§ **Requisitos do exercício**:
• 1. No texto sobre a tragédia de Lampedusa, quem o governo italiano enviou à ilha no dia 5 de outubro?
• 2. Reescreva em forma de lista o parágrafo do texto sobre a tragédia de Lampedusa que começa com "No dia 5 de outubro", mantendo seus fatos principais.
• 3. Retome o texto sobre a tragédia de Lampedusa a partir da última frase apresentada.
==== Trecho da fonte ====
A invasão da Líbia pela Otan, a morte de Kadafi e a tragédia de Lampedusa
Relatórios do ONU indicam que “oficialmente”, nos últimos cinco anos, cerca de 6 mil imigrantes morreram afogados
09/10/2013
Achille Lollo
de Roma (Itália)
No
dia 5 de outubro, o governo italiano enviou a Lampedusa a ministra da
Integração, Cecile Kyenge, para fazer o balanço da tragédia; a seguir o
presidente da República, Giorgio Napolitano, mandou baixar a bandeira
nacional nos prédios públicos para homenagear os 363 africanos mortos no
mar. Nos campeonatos de futebol, basquete e vôlei as equipes dedicaram
um minuto de silêncio para lembrar as vítimas, enquanto os canais
estatais Rai-1, Rai2 e Rai-3 realizaram várias reportagens sobre o drama
da imigração.
==== Conteúdo dos dados ====
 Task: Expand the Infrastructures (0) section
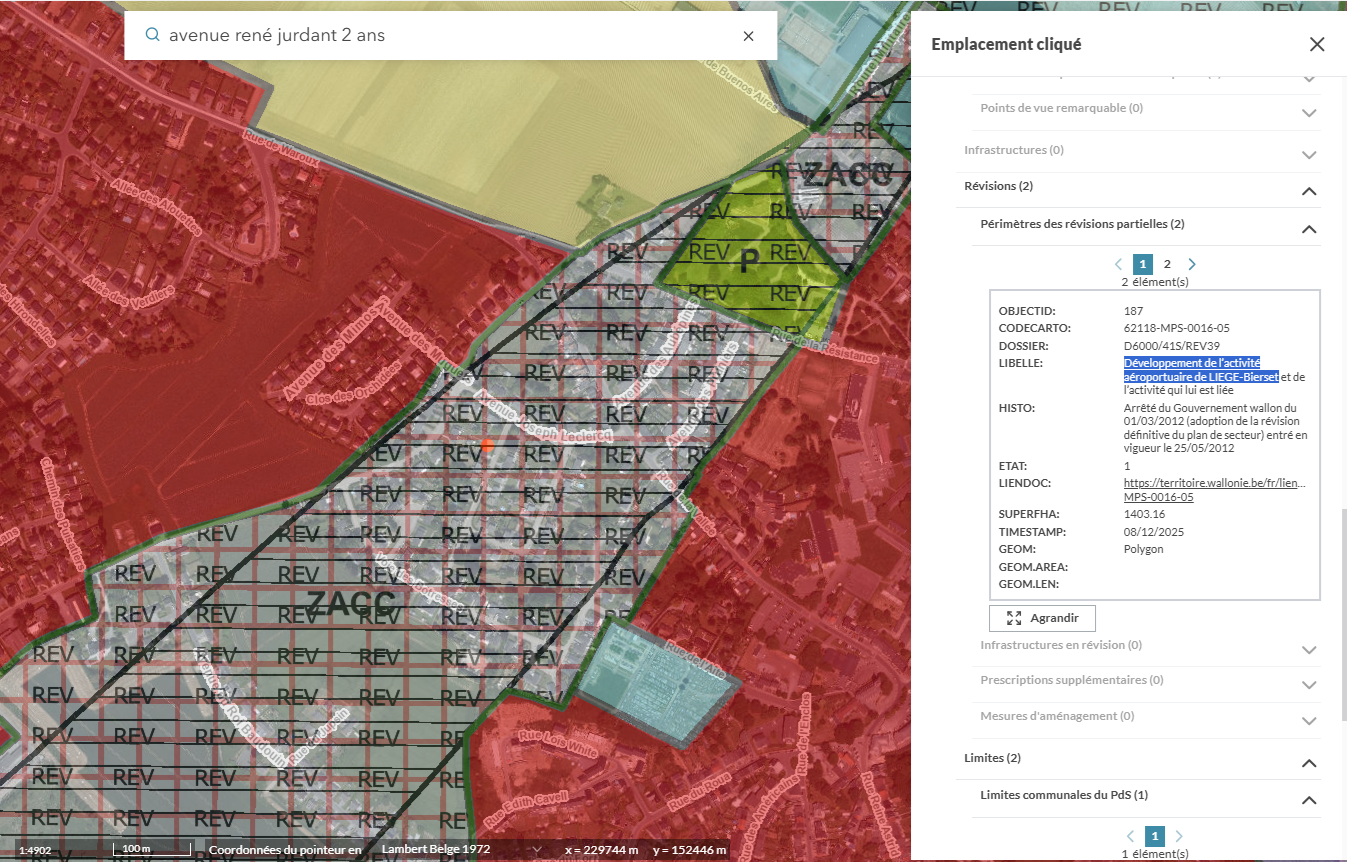coord(1308,155)
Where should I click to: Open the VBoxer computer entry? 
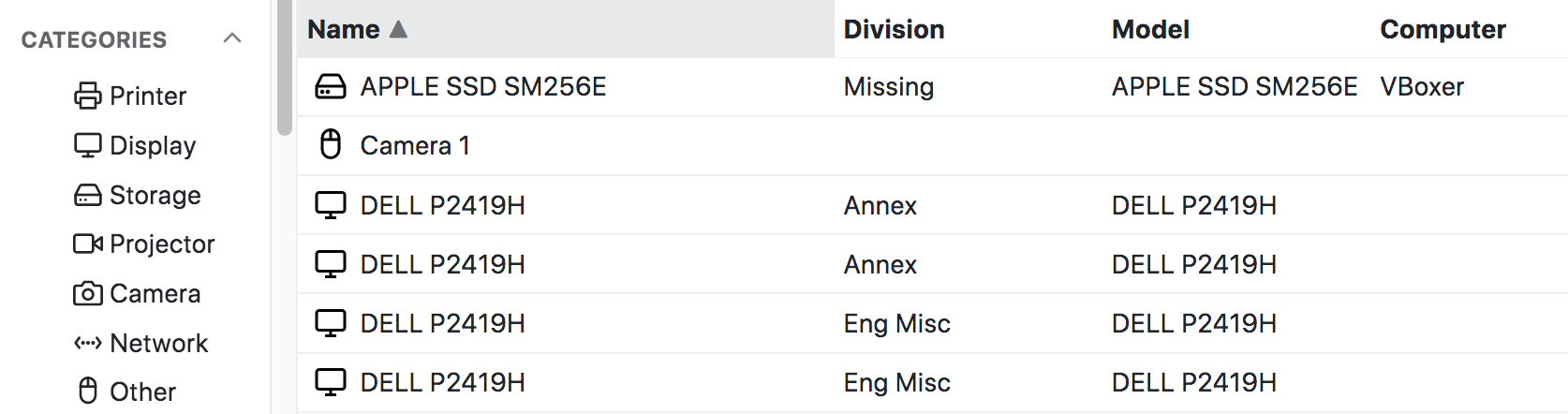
====
§ **Resultados finais**:
• 1. A ministra da Integração, Cecile Kyenge.

• 2.
- Em 5 de outubro, o governo italiano enviou a Lampedusa a ministra da Integração, Cecile Kyenge, para fazer o balanço da tragédia.
- O presidente da República, Giorgio Napolitano, mandou baixar a bandeira nacional nos prédios públicos em homenagem aos 363 africanos mortos no mar.
- Nos campeonatos de futebol, basquete e vôlei, as equipes fizeram um minuto de silêncio pelas vítimas.
- Os canais estatais da Rai exibiram várias reportagens sobre o drama da imigração.

• 3.
Porém, dois dias depois, dia 7,
tudo voltou como era antes: o Parlamento Europeu não agendou o debate
sobre os programas para financiar a integração dos imigrantes na União
Europeia, enquanto o governo italiano repassava para o Alto Comissariado
das Nações Unidas para os Refugiados (Acnur) e outras agências
humanitárias o ônus dos imigrantes africanos.
Mais
do que isso, nenhum parlamentar “progressista” do partido do governo, o
Partido Democrático (PD), de Enrico Letta, tomou a iniciativa de lançar
uma proposta de lei para anular a Lei Bossi-Fini, que penaliza com
prisão e deportação os imigrantes considerados clandestinos.
Uma
lei que não faz nenhuma distinção entre as pessoas que fogem de confl
itos e aquelas que vêm de situações conjunturais dramáticas e que,
sobretudo, não tem um pingo de solidariedade com os jovens que fogem do
desemprego e da fome, sejam eles mulheres grávidas ou crianças.
Uma
lei que serve apenas aos interesses da União Europeia e que os governos
italianos introduziram em suas instituições esquecendo que essa mesma
Itália foi um país que, de 1870 até 1964, inundou o mundo com imigrantes
pobres, analfabetos e teimosos por querer trabalhar e, assim, construir
um mundo melhor.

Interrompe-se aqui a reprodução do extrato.